第33話 共鳴
次の日の朝。
「ロマ、おはよー」
ルキ君が前髪を切ってから、やけに眩しく見える。
きっと朝日のせいじゃない。
ラベンダー色の瞳とよく目が合うようになったけどまだ少し慣れない。
「おはよう!今日のリディ君たちの演奏、楽しみだね」
「ふん、結成したてらしいし期待してねぇ。……リディってなんか気にくわねぇ」
ロマがリディの事を話すとルキはちょっと不機嫌になる。
***
放課後。
軽音学部の部室を訪れたとき、扉の向こうからすでにリズムが漏れていた。
低音が床を伝って、胸の奥まで震える。
……早く、もっと近くで聴きたい。
「ようこそ、美術部のみんな!」
扉を開けた途端、リディが待ちかねていたように笑って出迎えた。
部室の中央には機材とケーブルが張り巡らされ、壁には彼らの好きなバンドのポスター。
そしてスピーカーがひときわ輝いていた。
「準備できてるから、早速ボクたちの曲、聴いてもらうね!」
リディがマイクを握った瞬間、空気が一変した。
クレアの鋭いスティックの音が響き、カウントを刻む。
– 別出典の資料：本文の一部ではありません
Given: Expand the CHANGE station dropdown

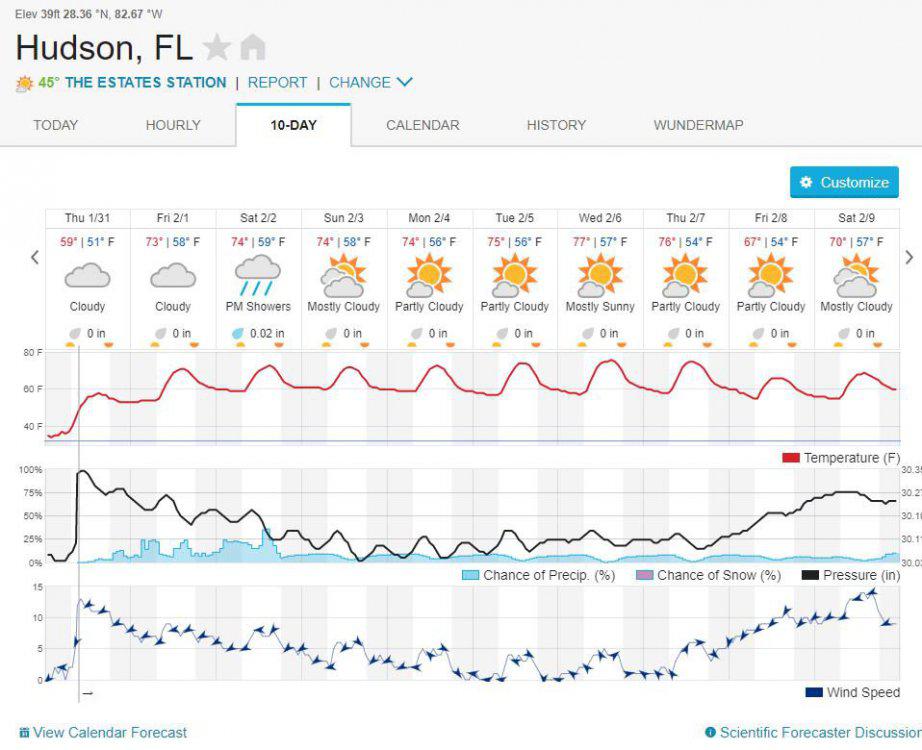Looking at the screenshot, I should click(x=370, y=82).

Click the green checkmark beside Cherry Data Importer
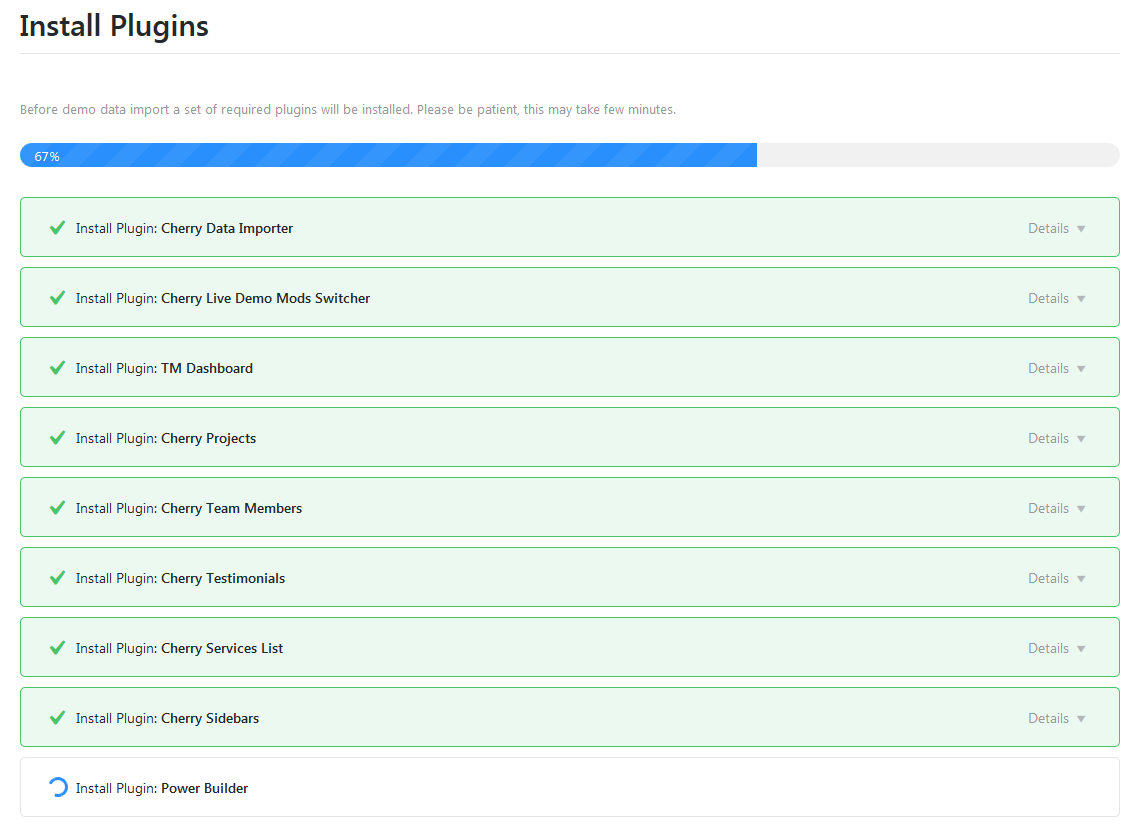(x=58, y=228)
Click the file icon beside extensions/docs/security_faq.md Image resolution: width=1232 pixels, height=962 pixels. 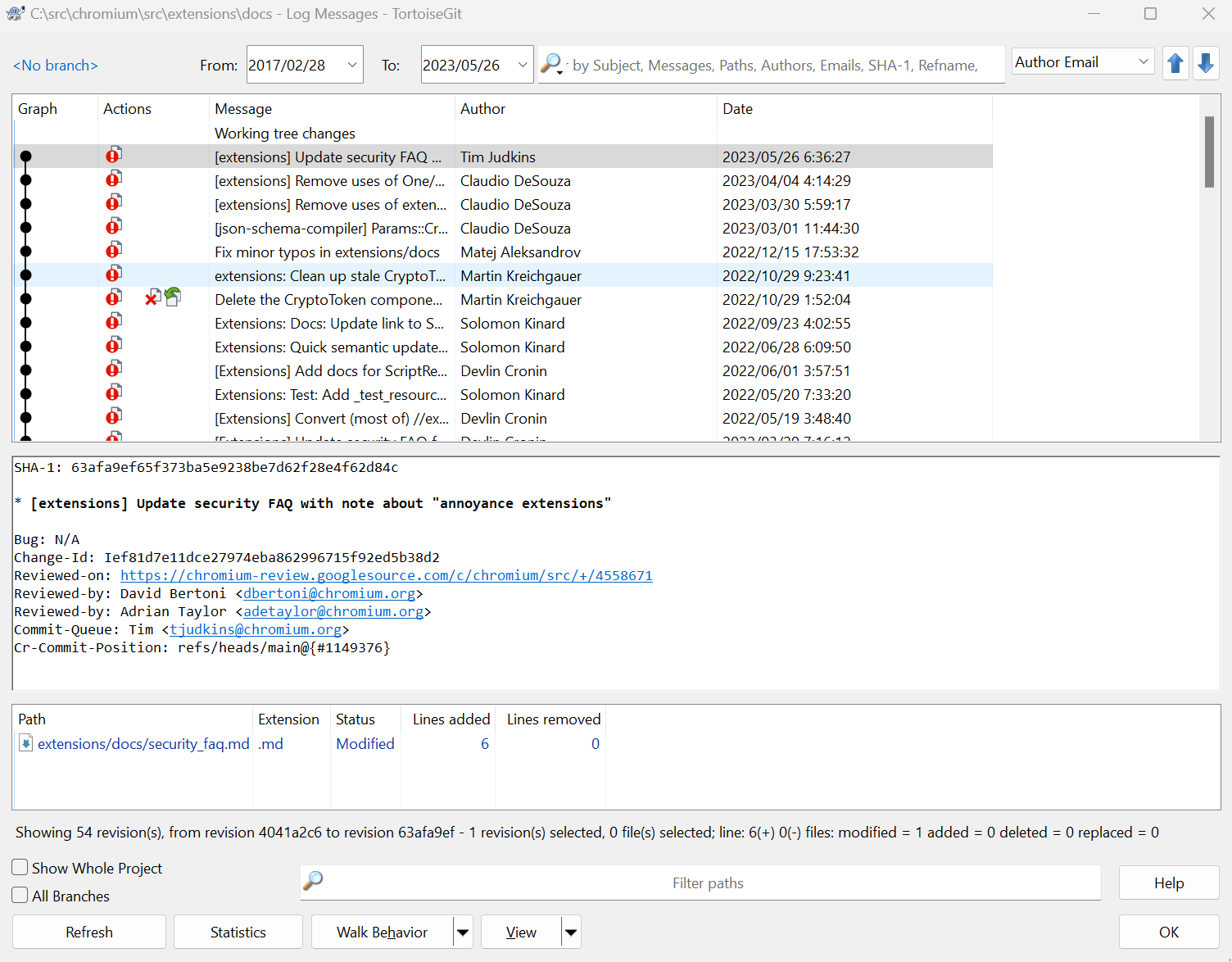coord(25,743)
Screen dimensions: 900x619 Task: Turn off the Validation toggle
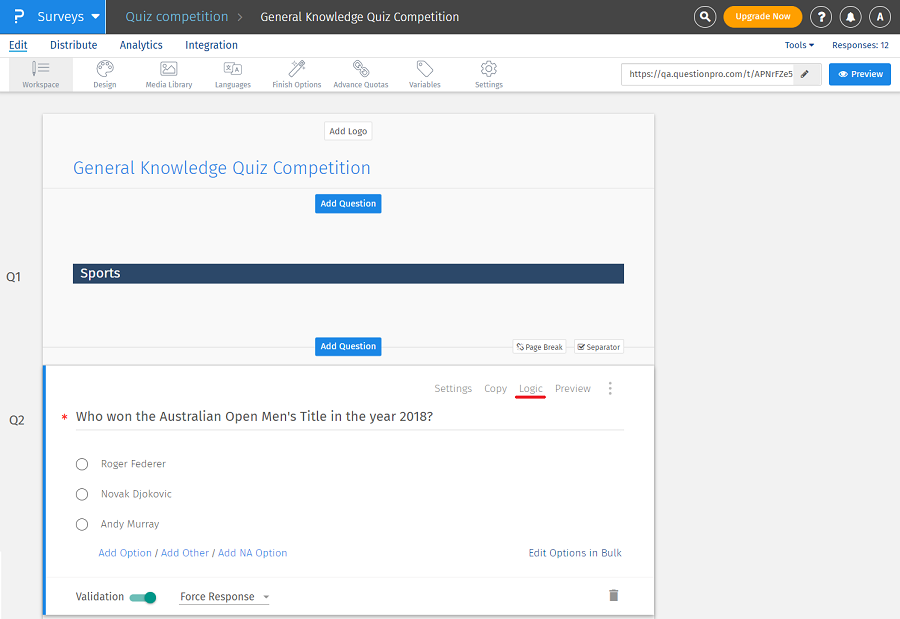click(143, 597)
安定感のあるビートが一瞬で場を支配する。彼女の金髪がリズムに合わせて揺れ、強く正確なリズムの腕の動きがステージ映えする。
ヴェルテのキーボードが重なる。
彼の指が鍵盤を滑ると、ピアノの柔らかな音色とシンセの電子音が心地良い。
彼単体でも充分な実力なのだろう。
そこにシャルムのベースが重なっていく。
彼女の細い指が弦を弾くたび、深く響く低音が部屋の空気を震わせる。ヘッドフォンを首にかけたクールな表情で、精密なリズムを刻む。その音はまるで大地の鼓動のようで、聴く者の足元から全身を包み込む。
ギャップがすごい。
プリスがギターを鳴らすと、雰囲気が一気に華やぐ。
赤みがあるオレンジ髪のポニーテールを揺らし、彼女のストロークがキレのあるリフを紡ぐ。テンポの速いコードが火花のように弾け、時折コーラスでリディの声にハーモニーを添える。
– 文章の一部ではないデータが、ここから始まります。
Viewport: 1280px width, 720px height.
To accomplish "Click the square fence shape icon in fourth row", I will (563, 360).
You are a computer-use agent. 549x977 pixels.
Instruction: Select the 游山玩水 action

リディの歌声は高く、伸びやかで、透明。けれど低い音域まで自在に操る。
その奥には、切ない熱があった。
目を閉じると、それぞれの楽器と声が絡み合って、互いを引き立てていた。
……ライブっていいな。
いつもわがままで天真爛漫なリディ君からは想像できないくらい、歌っている時は大人っぽい。
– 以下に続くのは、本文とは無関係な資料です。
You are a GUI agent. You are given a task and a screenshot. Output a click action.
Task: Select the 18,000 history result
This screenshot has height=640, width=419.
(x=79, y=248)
歌のことはあまり分からないロマにも伝わってくる――真っ直ぐな情熱。
気づけば、瞬きを忘れていた。
ヴェルテのキーボードが重なり、光の粒みたいな音が部屋を満たす。
聞き覚えのある旋律……あれは、キールのライブペイント動画のBGMだ。
ルキ君が、喜びと驚きが混じった顔をしていた。
……ルキ君、なんでそんな顔するの?
演奏が終わったとき、誰もすぐに言葉を出せなかった。
ミカソ先輩が小さく息をついて、ぽつりと言う。
「一年生でここまでの完成度とは……驚いたわ」
ロマは、ただ頷くしかなかった。
リディがこちらに歩み寄ってくる。
汗に濡れた金髪が光を弾き、あの青い瞳がまっすぐに僕を見つめる。
「どうだった? キミたちのホログラムの絵と、ボクたちの音。組み合わせたら――世界が変わると思わない?」
挑むような笑顔。
その言葉に、なぜかルキ君の視線が鋭く揺れた。
「確かに凄かった……悔しいが、お前らに協力してやるよ」
低く呟くルキ君。
リディがぱっと顔を輝かせた。
「ほんと!? ありがとう!」
「ホログラムの絵と音のコラボ、本気でやってみよう!」
シキ君も感激している。
「うん!」
「こんなすごい音楽を聴いたら、応えざるを得ないわね」
ミカソ先輩もすっかりその気だった。
***
片付けのあと、ルキはヴェルテに話しかけた。
「ヴェルテって……まさか、BGM提供してる『ヴェルデ』さんなのか?」
「え?どうして?よく分かったね」
「俺、動画制作の時に使わせてもらってるからすぐ分かった。……本人に会えるなんて、すっげー嬉しい」
「使ってもらえて、私も嬉しい。あなたはもしかして――?」
ロマは少し離れたところからルキとヴェルテの様子を見ていた。
何話してるんだろ……。
もやもやしながらもリディたちの音楽のイメージに合う絵を考える事になんとか気持ちを切り替えようとするのだった。